For the first time, Asya and other U.S. athletes were traveling, not to compete, but to educate. Rather than bringing home the gold, their mission was to teach coaches and athletes, and to introduce goalball to both sighted and blind students in Moscow.
“The sport of goalball brings a lot of people together, and you can find people who have other things in common with you, whether it is an eye condition or being competitive.”
Although Russia has a national goalball team, most of the schools that Asya and the other participants visited were new to the sport and were excited to have a goalball demonstration and to participate in skill building activities. In goalball, players wear eyeshades to block out sight or light, so they must listen for the bells inside the ball that sound when in motion. Much like soccer, the idea is to score in the other team’s goal. The ball is thrown at a goal at the opposing team’s end of the court while the defenders dive to block the ball with their bodies.
“We were trying to teach the kids how to play without being able to speak their language. We just needed the interpreter in the very beginning to tell them to follow us, and then I learned the words for left and right. I’d dive on the floor and all the kids would dive in the same direction. It was fun.”
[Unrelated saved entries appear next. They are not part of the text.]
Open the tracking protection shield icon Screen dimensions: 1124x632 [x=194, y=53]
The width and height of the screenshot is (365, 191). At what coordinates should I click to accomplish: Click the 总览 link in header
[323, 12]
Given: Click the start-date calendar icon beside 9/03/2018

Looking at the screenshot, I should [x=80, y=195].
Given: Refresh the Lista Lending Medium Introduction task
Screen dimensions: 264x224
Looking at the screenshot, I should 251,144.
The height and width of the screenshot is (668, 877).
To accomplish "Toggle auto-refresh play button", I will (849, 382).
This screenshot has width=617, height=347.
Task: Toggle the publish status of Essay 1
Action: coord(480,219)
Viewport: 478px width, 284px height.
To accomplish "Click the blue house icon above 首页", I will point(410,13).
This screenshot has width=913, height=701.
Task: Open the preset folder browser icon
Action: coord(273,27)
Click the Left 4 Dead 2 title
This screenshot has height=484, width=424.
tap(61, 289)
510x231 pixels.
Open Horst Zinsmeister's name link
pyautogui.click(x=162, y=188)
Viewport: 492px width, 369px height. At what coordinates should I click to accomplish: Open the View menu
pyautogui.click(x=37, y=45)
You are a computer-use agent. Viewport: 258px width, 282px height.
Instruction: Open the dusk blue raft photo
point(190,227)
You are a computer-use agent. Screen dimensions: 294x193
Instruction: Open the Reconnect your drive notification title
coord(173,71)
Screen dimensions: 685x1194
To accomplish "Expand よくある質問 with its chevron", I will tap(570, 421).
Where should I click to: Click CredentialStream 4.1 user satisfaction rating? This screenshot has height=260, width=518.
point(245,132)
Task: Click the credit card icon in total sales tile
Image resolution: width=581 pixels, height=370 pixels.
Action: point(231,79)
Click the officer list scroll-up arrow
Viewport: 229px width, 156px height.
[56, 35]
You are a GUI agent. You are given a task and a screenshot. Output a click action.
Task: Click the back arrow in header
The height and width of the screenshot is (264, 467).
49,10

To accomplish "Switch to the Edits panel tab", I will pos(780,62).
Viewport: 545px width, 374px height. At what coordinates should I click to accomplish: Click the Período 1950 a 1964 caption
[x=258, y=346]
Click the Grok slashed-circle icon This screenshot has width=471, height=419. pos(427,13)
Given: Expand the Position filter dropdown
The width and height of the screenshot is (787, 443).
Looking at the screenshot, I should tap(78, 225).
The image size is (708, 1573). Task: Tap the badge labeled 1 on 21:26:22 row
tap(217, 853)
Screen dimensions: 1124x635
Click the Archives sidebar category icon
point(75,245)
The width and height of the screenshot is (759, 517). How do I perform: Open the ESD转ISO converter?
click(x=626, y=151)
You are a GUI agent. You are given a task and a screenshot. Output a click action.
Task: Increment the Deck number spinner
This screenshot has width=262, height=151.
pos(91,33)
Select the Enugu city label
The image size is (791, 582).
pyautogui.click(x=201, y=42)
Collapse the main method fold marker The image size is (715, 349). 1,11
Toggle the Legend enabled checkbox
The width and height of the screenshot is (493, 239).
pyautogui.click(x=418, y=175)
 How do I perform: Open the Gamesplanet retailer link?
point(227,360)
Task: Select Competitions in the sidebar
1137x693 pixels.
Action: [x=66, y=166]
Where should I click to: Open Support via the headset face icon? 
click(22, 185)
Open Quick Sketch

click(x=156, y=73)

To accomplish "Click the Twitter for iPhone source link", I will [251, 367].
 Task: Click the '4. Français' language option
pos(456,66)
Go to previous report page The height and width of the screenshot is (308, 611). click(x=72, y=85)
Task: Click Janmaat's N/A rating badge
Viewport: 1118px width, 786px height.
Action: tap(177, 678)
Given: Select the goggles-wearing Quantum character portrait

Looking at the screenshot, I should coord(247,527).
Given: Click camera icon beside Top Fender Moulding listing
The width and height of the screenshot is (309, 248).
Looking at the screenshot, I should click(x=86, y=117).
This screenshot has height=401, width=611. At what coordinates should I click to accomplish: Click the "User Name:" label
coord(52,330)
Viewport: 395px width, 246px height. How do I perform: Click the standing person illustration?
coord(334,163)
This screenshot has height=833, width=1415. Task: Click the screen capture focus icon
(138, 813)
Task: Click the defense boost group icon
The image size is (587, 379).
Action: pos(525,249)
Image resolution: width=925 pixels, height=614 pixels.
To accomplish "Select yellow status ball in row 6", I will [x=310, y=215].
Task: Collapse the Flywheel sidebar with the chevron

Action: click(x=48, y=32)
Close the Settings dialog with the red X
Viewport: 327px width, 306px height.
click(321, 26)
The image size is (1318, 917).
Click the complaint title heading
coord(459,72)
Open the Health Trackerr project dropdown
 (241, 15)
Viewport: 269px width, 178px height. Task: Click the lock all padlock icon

Local logistics and interpreters were arranged through a partnership between the United States Association of Blind Athletes and two Russian non-governmental organizations, Perspektiva and PH International. Getting to Russia was easy for Asya and others in the SportsUnited group who are used to traveling internationally. While some participants traveled with a cane, Asya just packs a monocular in case she needs to read a sign far away, and she uses a magnifier application on her phone that allows her to take a photo and enlarge it.
“If it’s an airport I rarely travel to and I don’t have a lot time to find my way around, I will ask for assistance. If I can look at maps ahead of time and know where our hotel is in relation to other things, I can picture how to get around. I’m going to use landmarks instead of signs, like counting city blocks or knowing which way is north. Some of the streets are busier than others and are landmarks too.”
When they arrived at each school, the group would often be invited for tea with the administrators, and when they left, they gave each school a goalball and eyeshades so the students could continue to play.
“It’s a rewarding experience because they appreciate you coming there and sharing what you know with them. People were happy and having fun. Everything about it was positive.”